Begin at the line that contains "Screen dimensions: 1020x623" and reproduce it along with every line after it to the end of the listing; skip any pictures.

[Records provided — start]

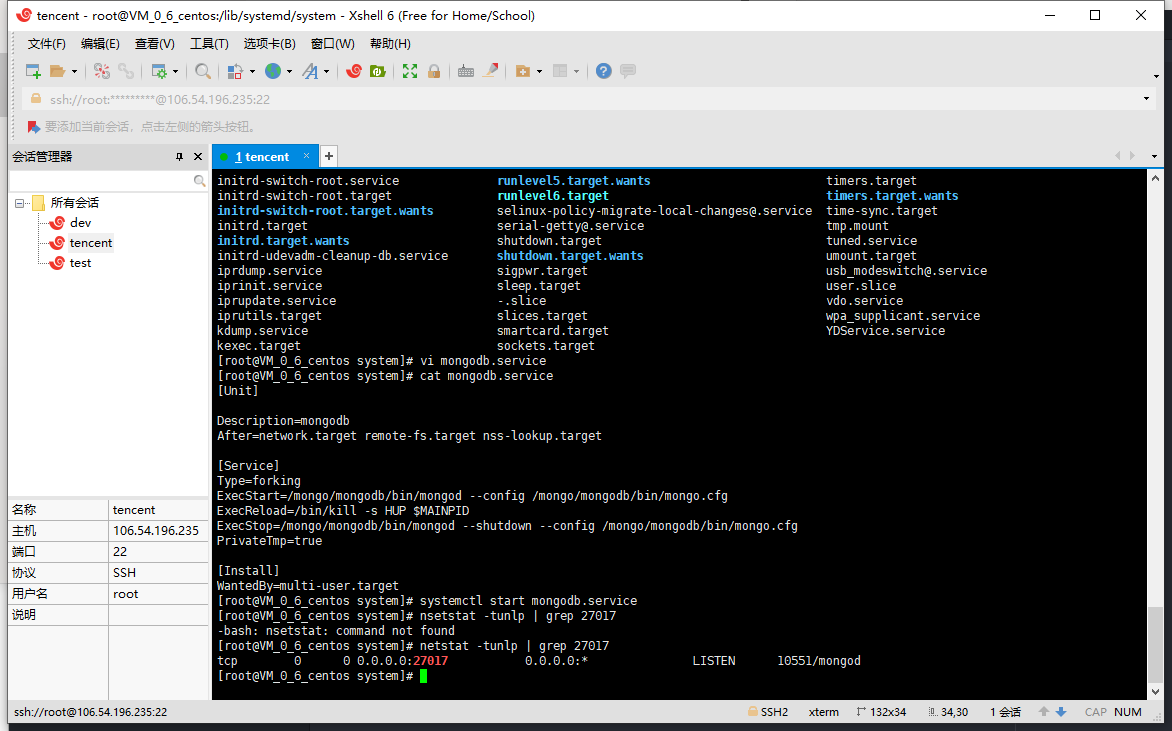Enter full screen via the expand icon
Image resolution: width=1172 pixels, height=731 pixels.
(x=410, y=71)
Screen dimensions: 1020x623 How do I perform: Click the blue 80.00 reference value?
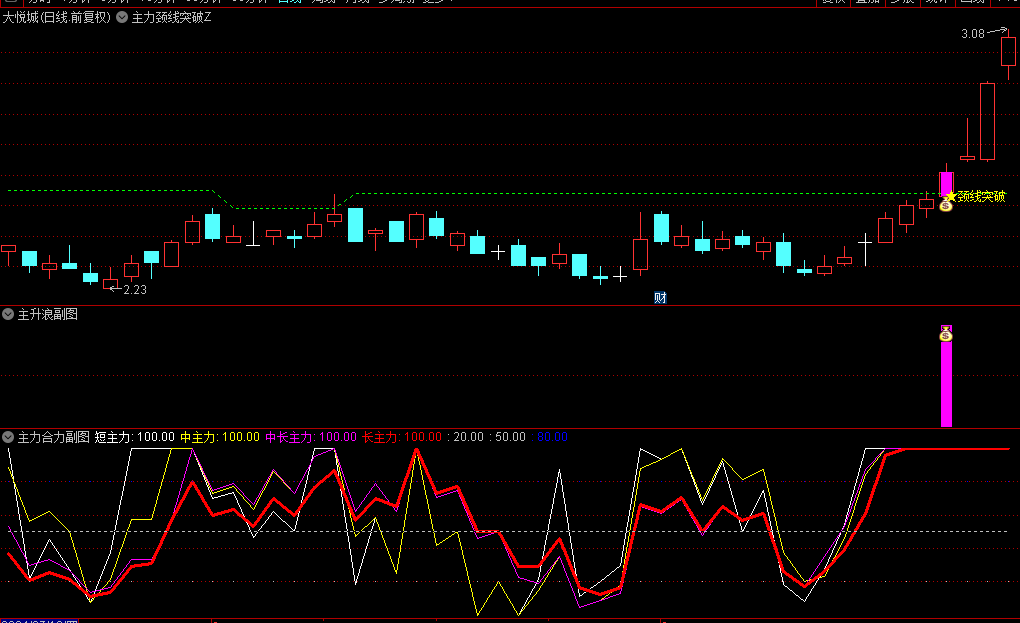pos(552,437)
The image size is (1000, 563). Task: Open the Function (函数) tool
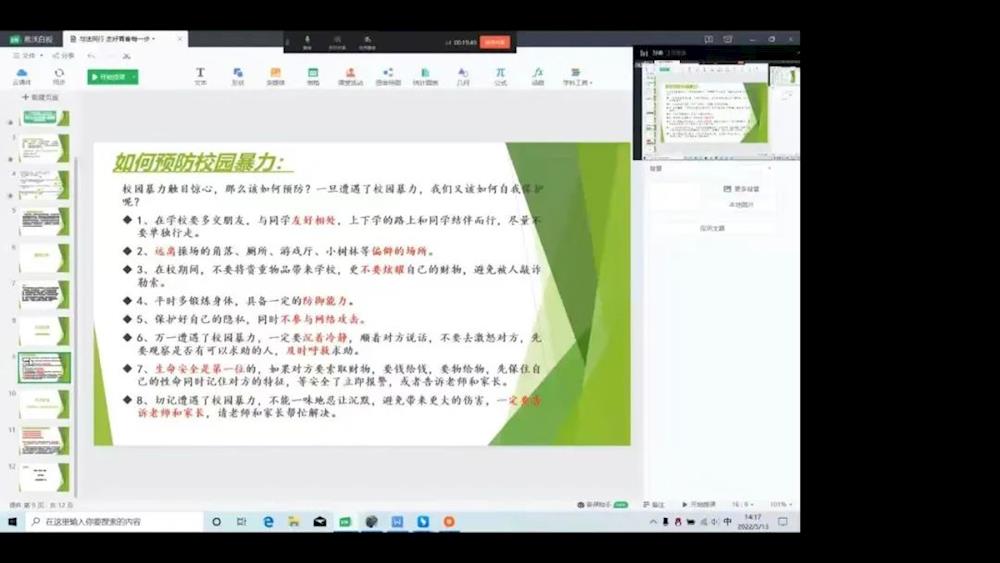[538, 76]
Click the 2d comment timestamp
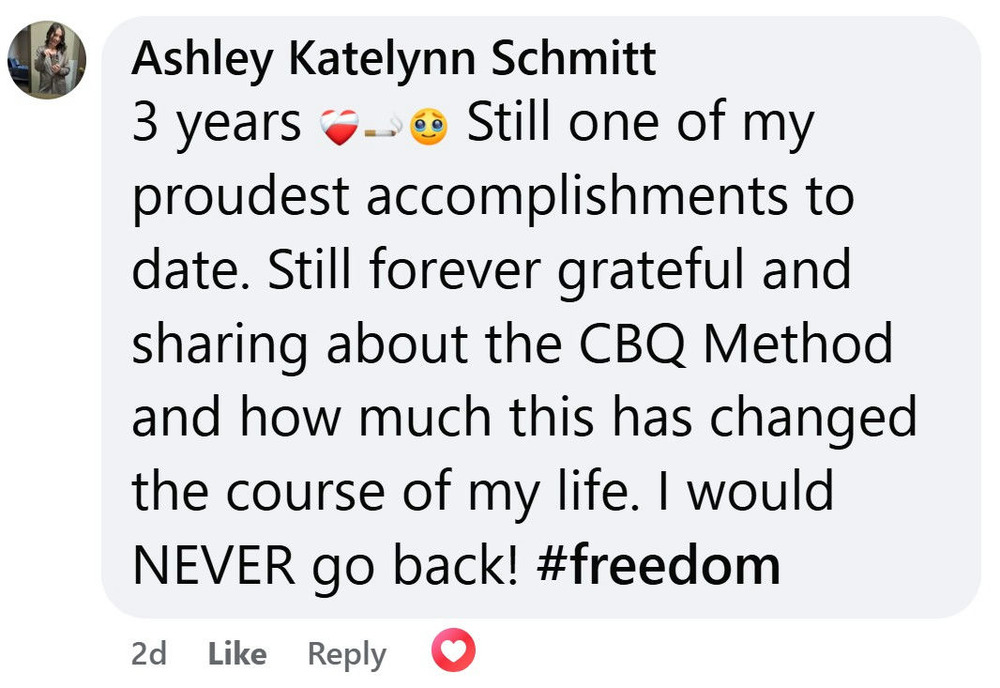This screenshot has width=1000, height=688. [x=149, y=654]
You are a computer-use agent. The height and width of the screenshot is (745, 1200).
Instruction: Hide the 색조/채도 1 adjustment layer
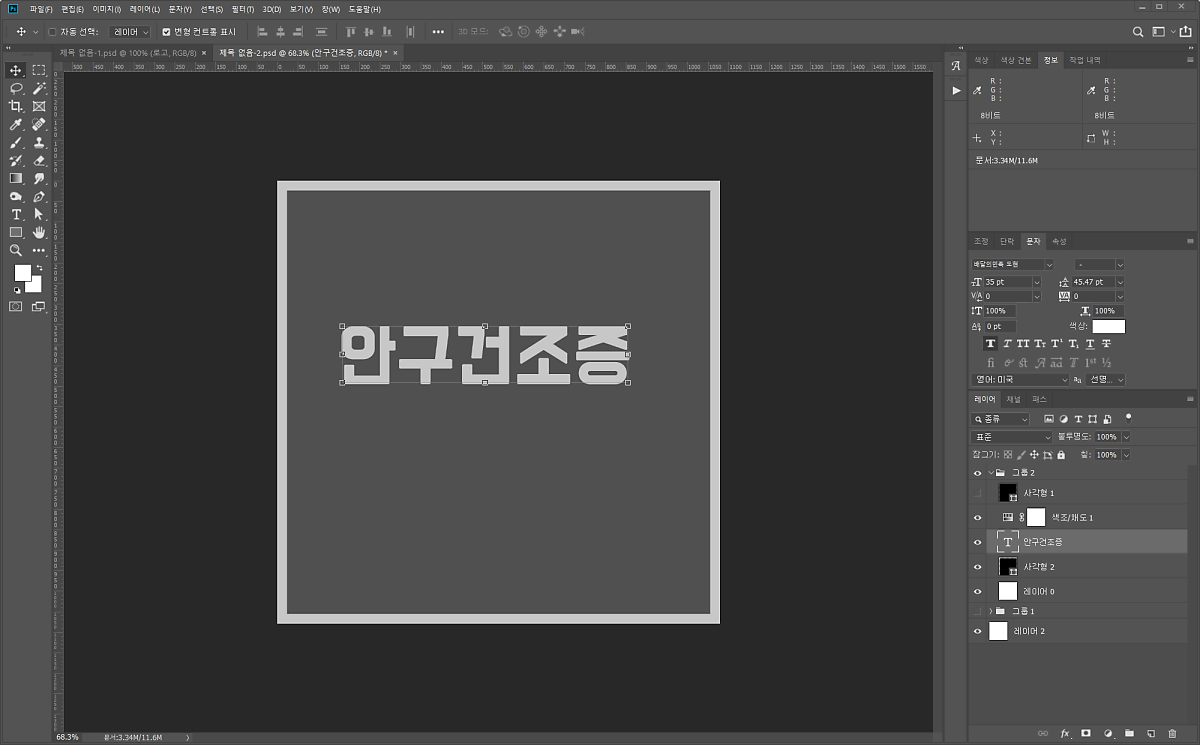(978, 517)
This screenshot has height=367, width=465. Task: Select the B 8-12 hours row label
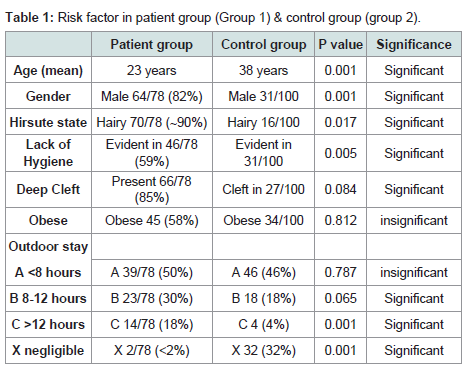pos(48,298)
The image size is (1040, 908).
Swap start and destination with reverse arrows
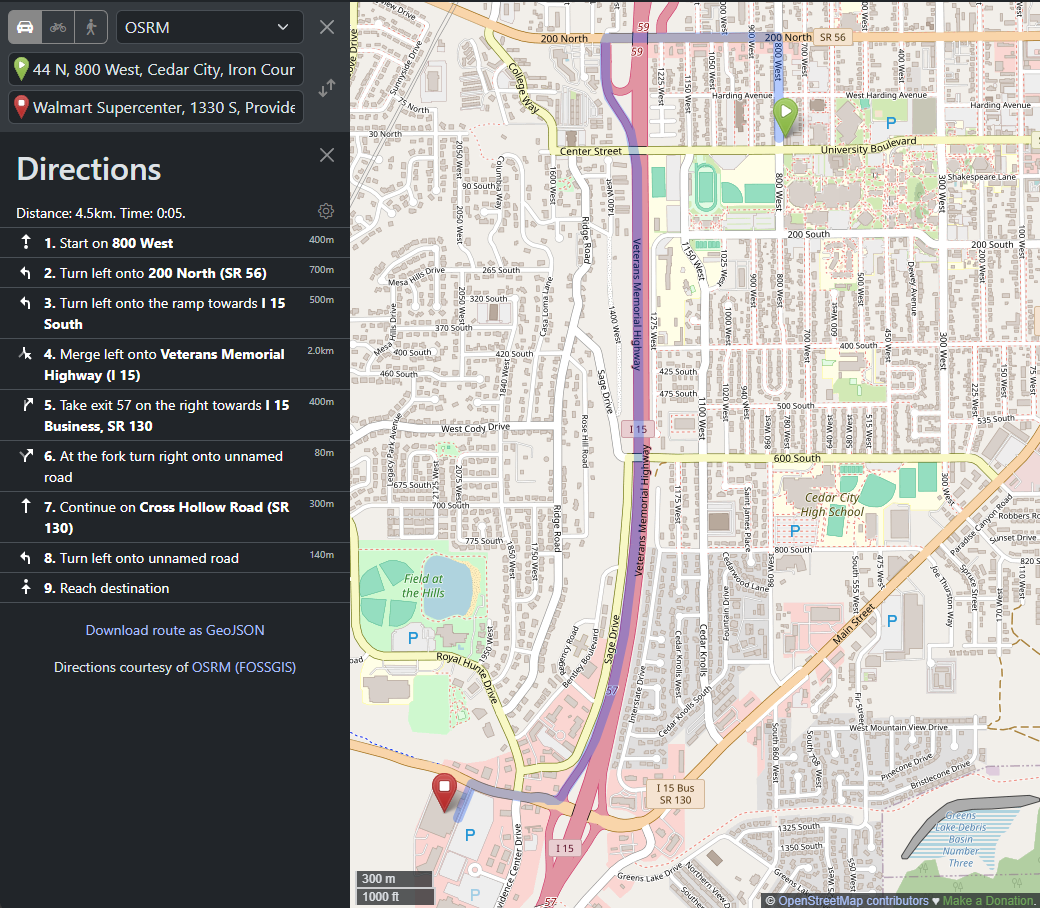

[Records provided — finish]

Your solution
Screen dimensions: 1020x623 How do I perform: Click the blue 80.00 reference value?
pos(552,437)
The image size is (1000, 563). Task: Open the Function (函数) tool
[538, 76]
Click the 2d comment timestamp
This screenshot has width=1000, height=688. [x=149, y=654]
You are a computer-use agent. The height and width of the screenshot is (745, 1200).
Instruction: Hide the 색조/채도 1 adjustment layer
(978, 517)
This screenshot has height=367, width=465. Task: Select the B 8-12 hours row label
pos(48,298)
The image size is (1040, 908).
Swap start and destination with reverse arrows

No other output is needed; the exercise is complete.